**** Document ****

ESSENTIAL RELEASES This Week’s Essential Releases: Jazz Fusion, Dreampop, Black Metal & More By Bandcamp Daily Staff · June 29, 2018

7 essential

Welcome to Seven Essential Releases, our weekly roundup of the best music on Bandcamp. Each week, we’ll recommend six new albums that were released between last Friday and this Friday, plus pick an older LP from the stacks that you may have missed.

Hugo Fattoruso
Hugo Fattoruso y Barrio Opa

Merch for this release:
Vinyl LP, Compact Disc (CD)

Over the past few decades, multi-instrumentalist Hugo Fattoruso has become something of a godfather to Latin music in South America. A hard-working musician who’s played in, well, damn near everything—from street festivals in Uruguay to the mega-popular Los Shakers, Fattoruso has spent the past 50 years broadening his own horizons while putting on for his hometown, and on his new album Hugo Fattoruso Y Barrio Opa, the musician broadens the region’s Opa sound, blending jazz structures, tropical rhythms and funk to emphasize his own unique vision. A robust offering, the album reminds me of Headhunters-era Herbie, except the aura is somewhat more relaxed, full of open-ended grooves that feel remarkably spacious. With Hugo Fattoruso Y Barrio Opa, the orchestrator funnels years of experimentation into one coherent set, making something dynamic that works in any year.

****

What needs to be done: Write out the roundup of new releases word for word, everything from "7 essential" down to "Compact Disc (CD)".

**** Information supplied ****

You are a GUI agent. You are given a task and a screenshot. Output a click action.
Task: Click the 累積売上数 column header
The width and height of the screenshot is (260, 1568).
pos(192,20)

****

Exercise response:
7 essential

Welcome to Seven Essential Releases, our weekly roundup of the best music on Bandcamp. Each week, we’ll recommend six new albums that were released between last Friday and this Friday, plus pick an older LP from the stacks that you may have missed.

Hugo Fattoruso
Hugo Fattoruso y Barrio Opa

Merch for this release:
Vinyl LP, Compact Disc (CD)